Extracted text
• • •

Wednesday, May 23, 2012

The (non)necessity of executing a waiver to disclose bank deposits by public officers and employees


All these hoopla and hullabaloo about the issue of requiring all government employees and officials, especially the cabinet secretaries, members of Congress and the judiciary, to execute a waiver allowing the opening up and/or disclosure of their bank accounts, must be viewed with a discerning and critical eye. Is such waiver really necessary?

Under the old or pre-2011 sworn statement of assets, liabilities and net worth (SALN) form, it was provided, that:

“I hereby authorized the Ombudsman or his duly authorized representative to obtain and secure from all appropriate government agencies, including the Bureau of Internal Revenue, such documents that may show my assets, liabilities, net worth, business interests and financial connections, to include those of my spouse and unmarried children below 18 years of age living with me in my household covering past years to include the year I first assumed office in government.”

In the revised or present SALN form, it is also stated, that:

“I/We hereby authorize the Ombudsman or his duly authorized representative to obtain and secure from all appropriate agencies, including the Bureau of Internal Revenue, such documents that may show such assets, liabilities, net worth, business interests, and financial connections, including those of my spouse and my/our children below 18 years of age living in my household, covering previous years, and if possible, including the year I/we first assumed office in Government.”

Some personages argue that such authorization does not include foreign currency deposit accounts. A high-profile and more prominent public official even went on to declare that their non-disclosure is absolute.

Just for context, both legal and factual, the Bank Secrecy Law (Republic Act No. 1405) was enacted on Sept. 9, 1955, while the Foreign Currency Deposit Act (Republic Act No. 6426) was approved on April 4, 1974.

• • •

Extracted data
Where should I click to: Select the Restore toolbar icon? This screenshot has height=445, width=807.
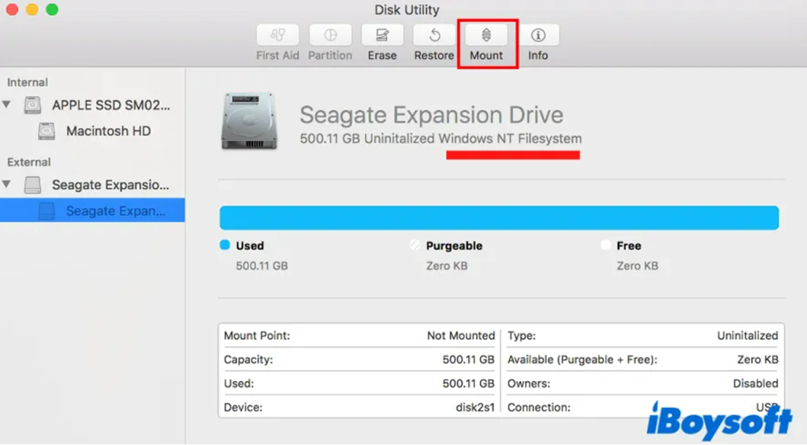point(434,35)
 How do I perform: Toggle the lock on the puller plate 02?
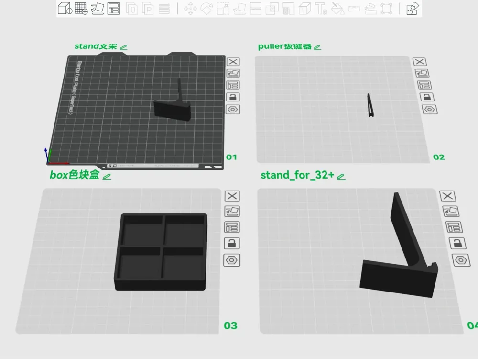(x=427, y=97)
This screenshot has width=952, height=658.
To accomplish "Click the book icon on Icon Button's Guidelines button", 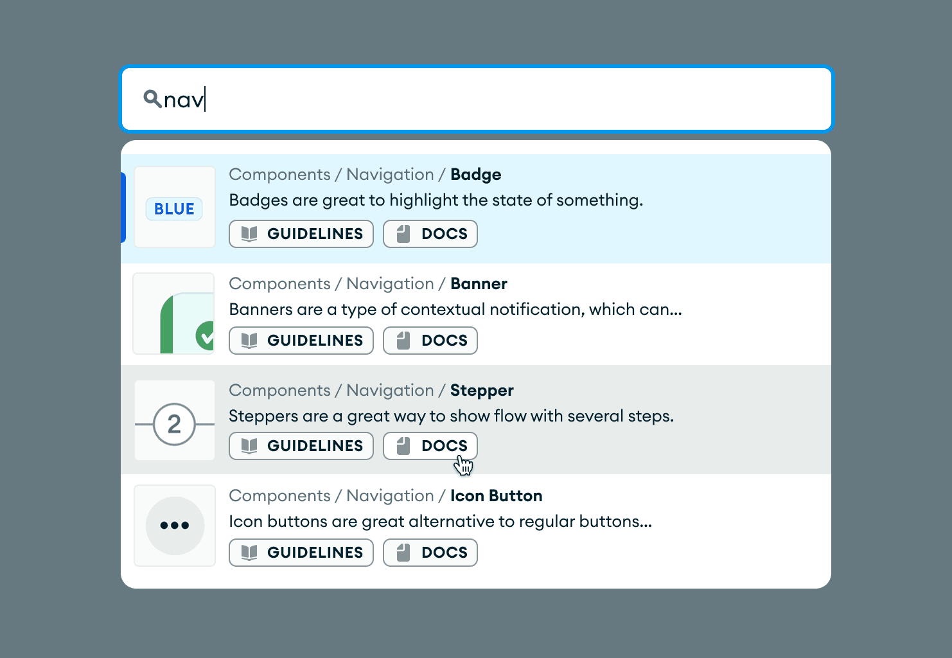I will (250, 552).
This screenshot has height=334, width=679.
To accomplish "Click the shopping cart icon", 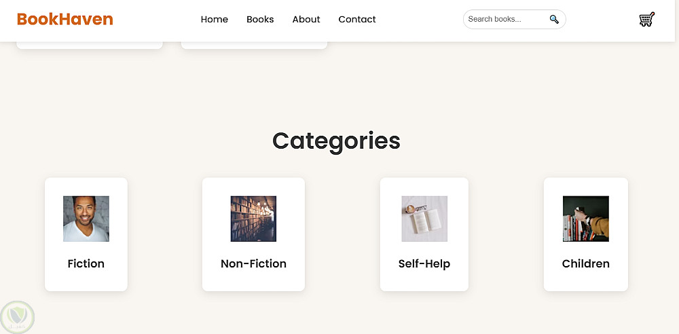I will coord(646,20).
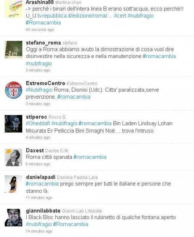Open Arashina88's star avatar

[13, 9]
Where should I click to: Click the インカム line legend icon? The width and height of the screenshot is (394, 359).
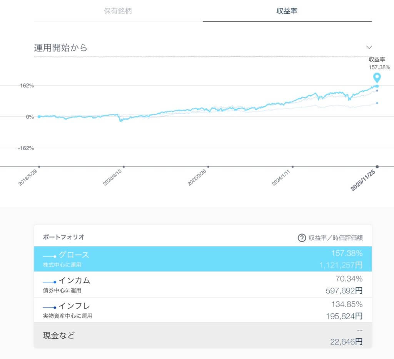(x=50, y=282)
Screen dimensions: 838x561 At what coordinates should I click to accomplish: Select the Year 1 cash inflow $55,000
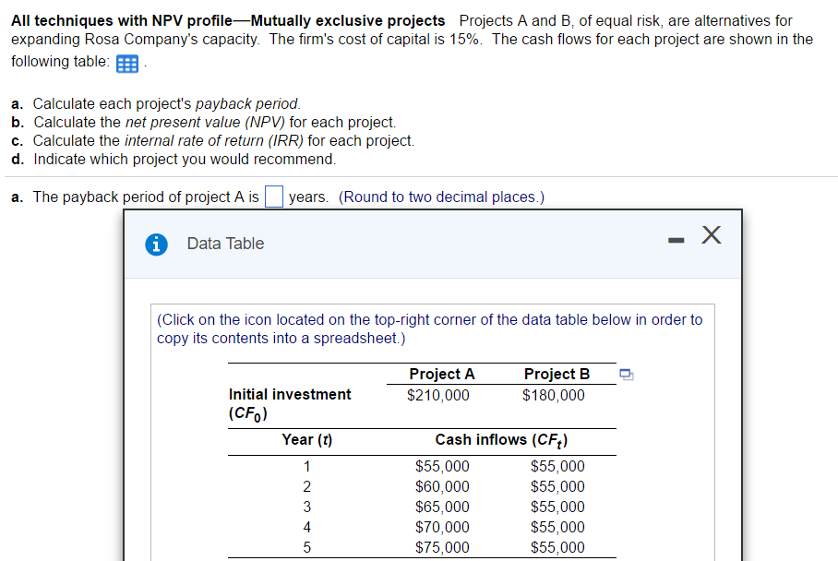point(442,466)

• • •

Exercise goal
In the post about bank deposit waivers for public officers, on what date was the Bank Secrecy Law (Republic Act No. 1405) enacted? Rely only on the post about bank deposit waivers, not on the listing.

Finished task
September 9, 1955.